*** Records provided Section Begins ***
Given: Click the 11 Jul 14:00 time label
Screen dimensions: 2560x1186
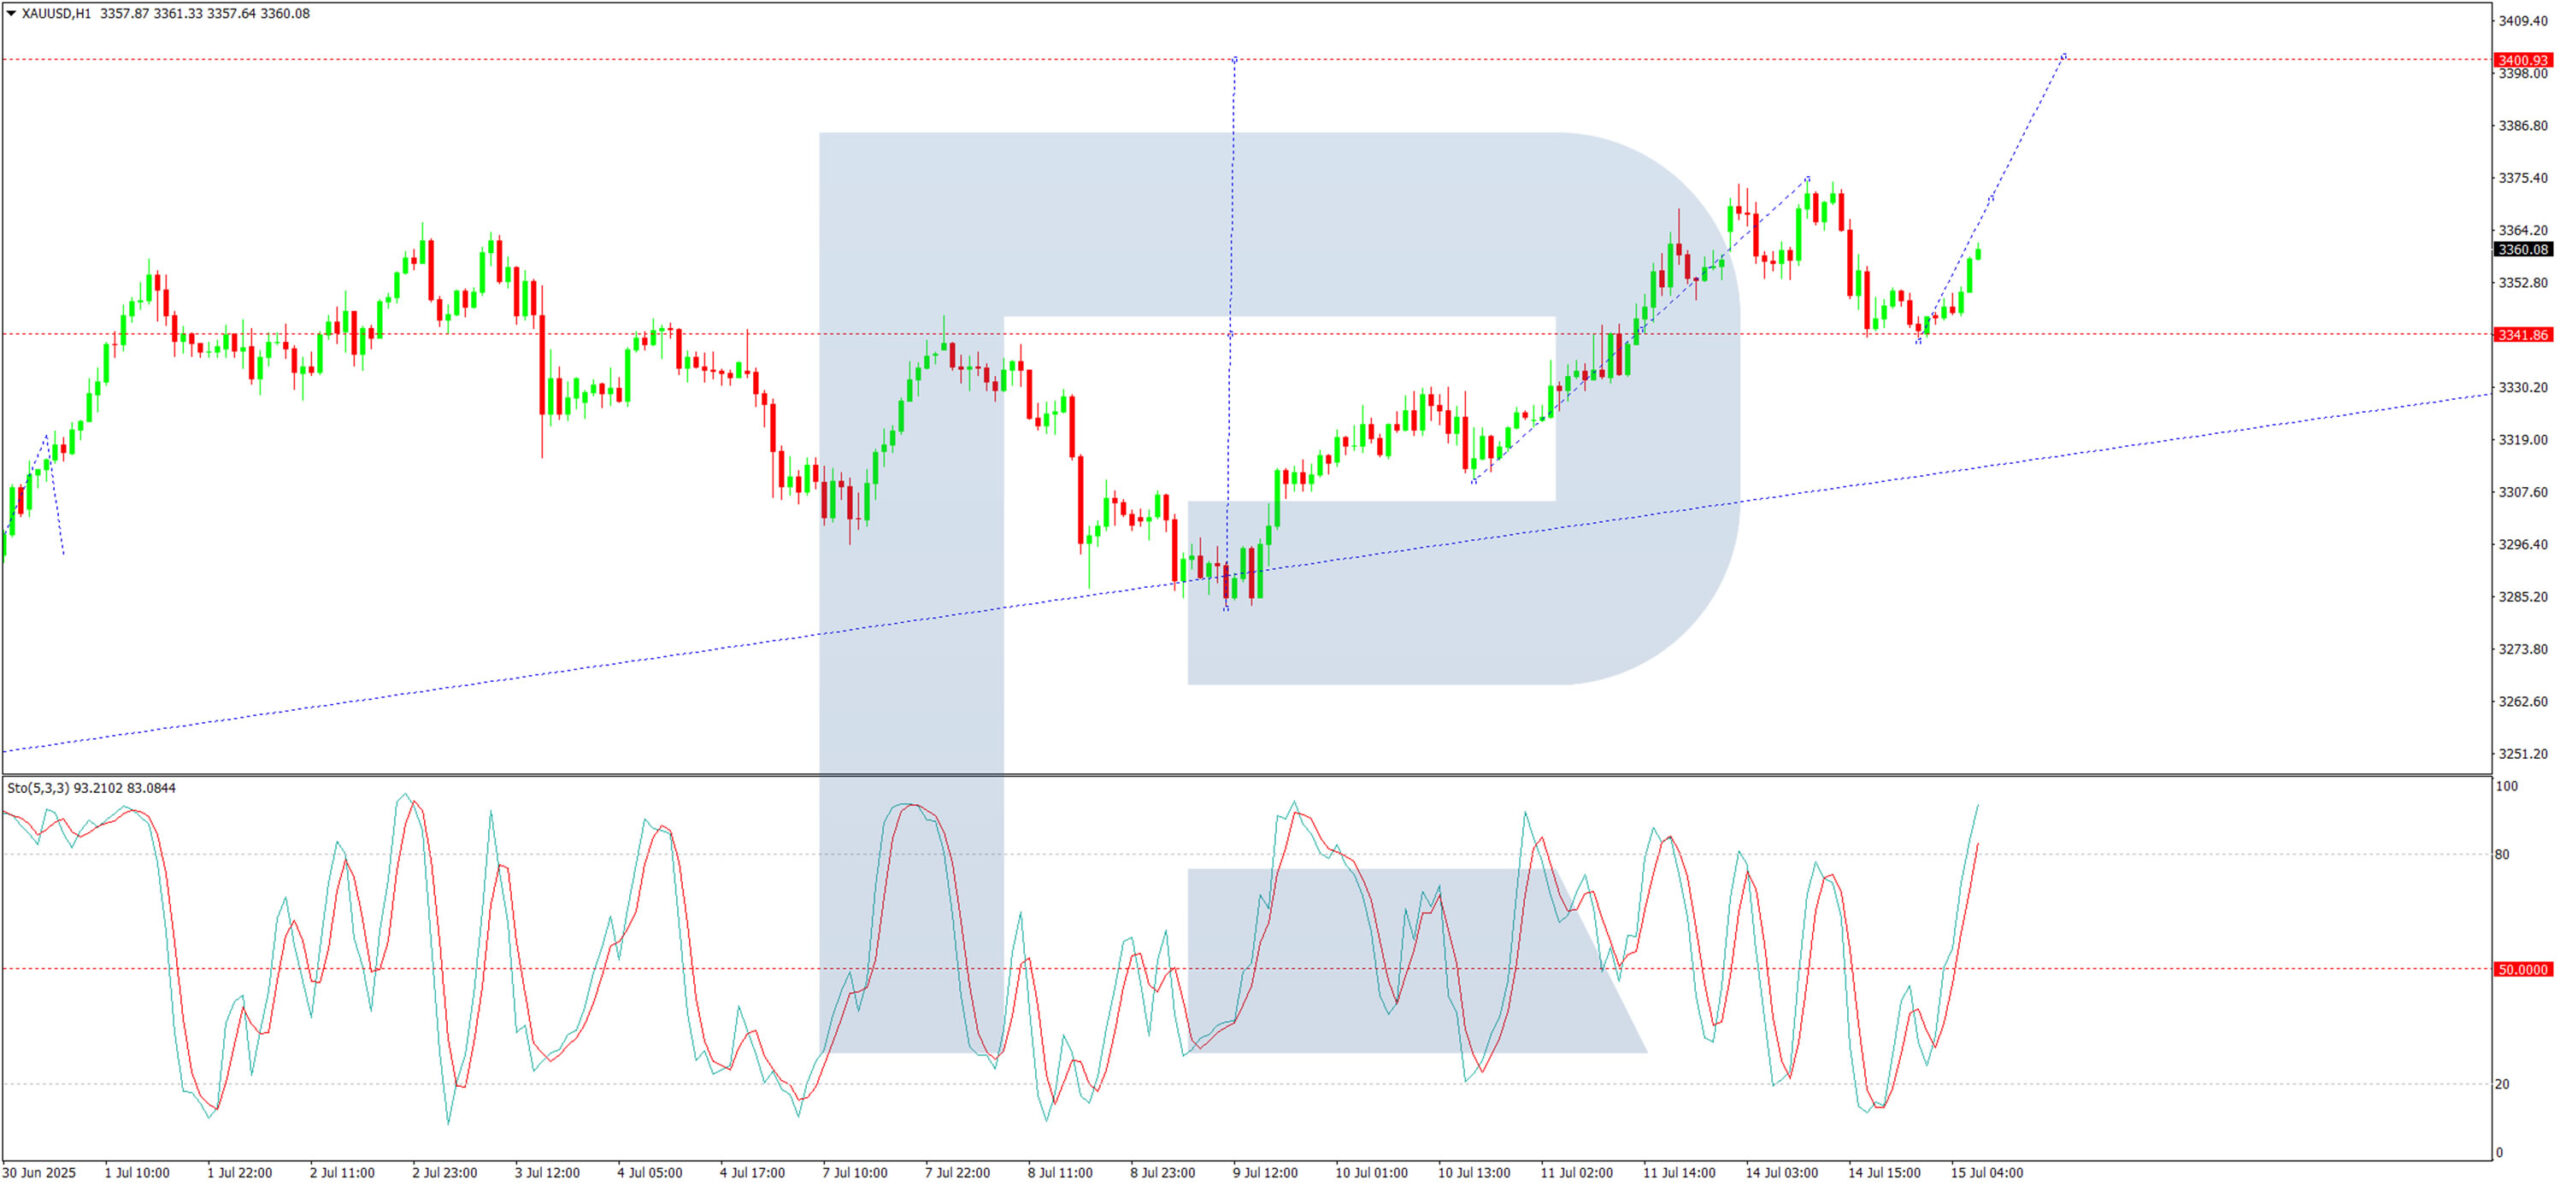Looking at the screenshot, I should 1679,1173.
*** Records provided Section Ends ***
*** Records provided Section Begins ***
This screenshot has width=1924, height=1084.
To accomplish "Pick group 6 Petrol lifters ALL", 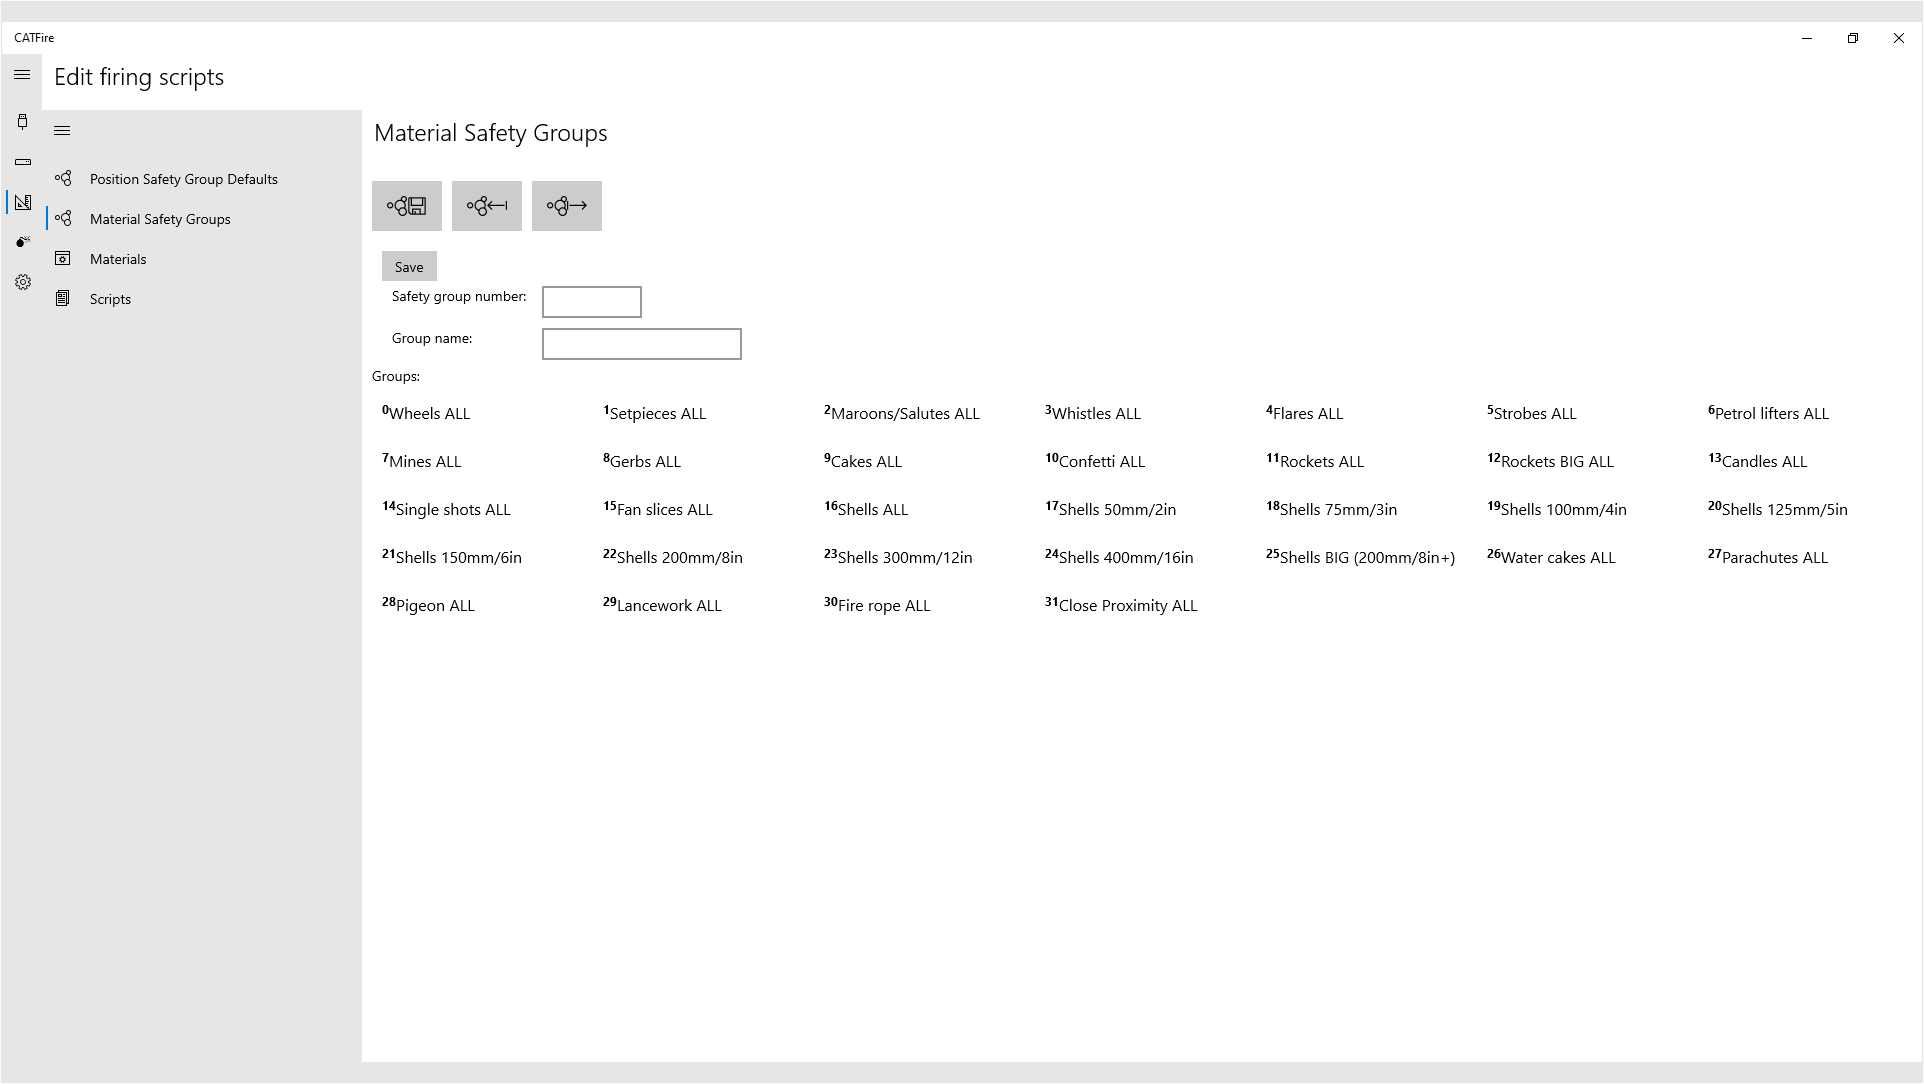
*** Records provided Section Ends ***
Exactly reproduce the lines above, starting at the one that contains "This screenshot has width=1924, height=1084." and ending at the one that contains "group 6 Petrol", both inclusive; leave the pictures out and add no other lines.

This screenshot has width=1924, height=1084.
To accomplish "Pick group 6 Petrol lifters ALL", 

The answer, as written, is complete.